Most of these spring-loaded terminals are big enough to handle even bigger (thicker, or higher gauge) speaker wire, and can also easily accommodate the thicker pin of a good Banana Plug, but some are quite small, and this is where using a pin connector is important – to, again, offer a more secure connection and better sound quality for this smaller terminal.
Our favorite pin connector is made by Eightnoo, which comes in a 4 pair package for connecting a par of stereo speakers. It is easy to connect, made from good, heavy material and gold plated for the best conductive qualities, the best connection and the best sound.
5 Frequently Asked Questions about Speaker Wire
How can I tell which speaker wire is positive – red or black?
It is extremely important when connecting speaker wire to make sure the polarity is correct – that is, to make sure the positive connector on the speakers are always attached to the positive connectors on the receiver or amplifier, and the negative always connected to the negative.
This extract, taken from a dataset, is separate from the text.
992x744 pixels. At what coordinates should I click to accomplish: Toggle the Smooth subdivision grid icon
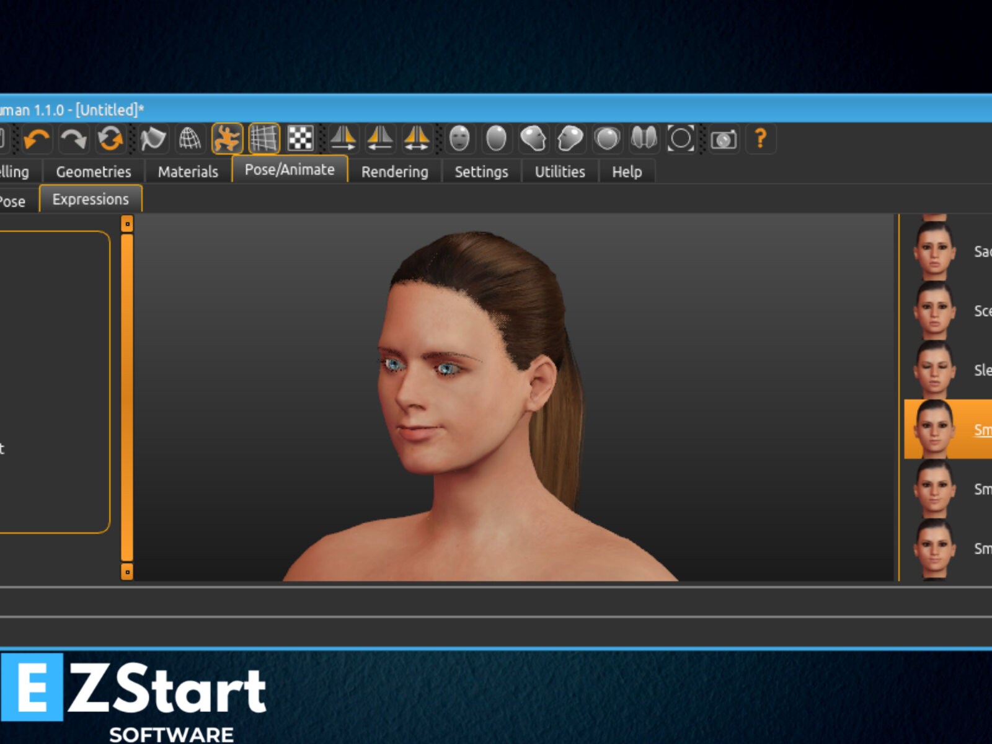tap(265, 140)
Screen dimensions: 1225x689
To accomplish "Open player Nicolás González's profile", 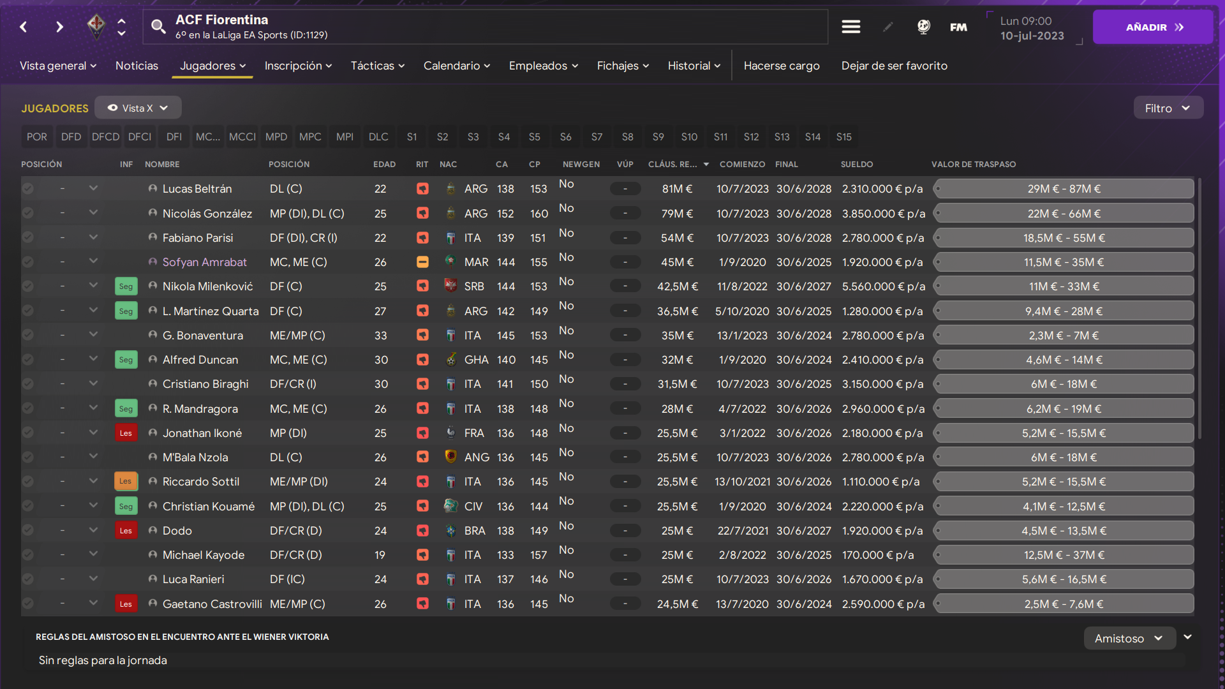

Normally the positive side of the terminals on your speakers or amp will be colored red, and the negative side will be black. Sometimes there will instead (or also) be a + symbol for positive, and a – symbol for negative.
On speaker wire, the positive side will also often be coded with red, or with the + symbol, or it might have the word “positive” written on it or a continuous white line along its length. The negative side may have a – symbol, or black coloring, but it may not have any markings.
What speaker wire do I need for in-wall installations?
If you are doing an in-wall, in-ceiling or under-ground installation, make sure you use wire approved for such use – UL-rated speaker cable that’s tagged CL2 or CL3.
How can I test speaker wire?
You can use a multi-meter to determine if a speaker wire is able to pass musical (electrical) signal, or you can simply connect the wire between your amplifier and speaker and see if it plays music. Be careful to start with a very low volume, to prevent any possible damage, and then turn the volume up slowly.
If you are in doubt, or even if your speaker wire seems to work but looks old, worn or damaged, you might want to replace it with new wire just to be sure – good speaker wire is inexpensive and can really make a difference to sound quality and to the safety and health of your equipment.
How can I hide speaker wire?
You can run speaker wire under furniture or baseboards, but be sure that there is no pressure on the wire at any point. Also try to keep speaker wire away from any other wires – audio, electric or anything else – or electrical appliances, which can cause interference and hurt the sound quality.
If you are thinking of running wire inside the walls or ceilings, or underground, please see question two just above.
How can I convert speaker wire to RCA?
If your speakers or stereo have speaker wire terminals with female RCA plugs, you will need to solder good quality male RCA plugs – like these Gold Plated RCA Connector Plugs – to the ends of your speaker wires. It is not recommended, however, to use already made cables with RCA plugs, as these are usually optimized for other purposes and meant for lower electric current – which might damage your equipment or degrade sound quality.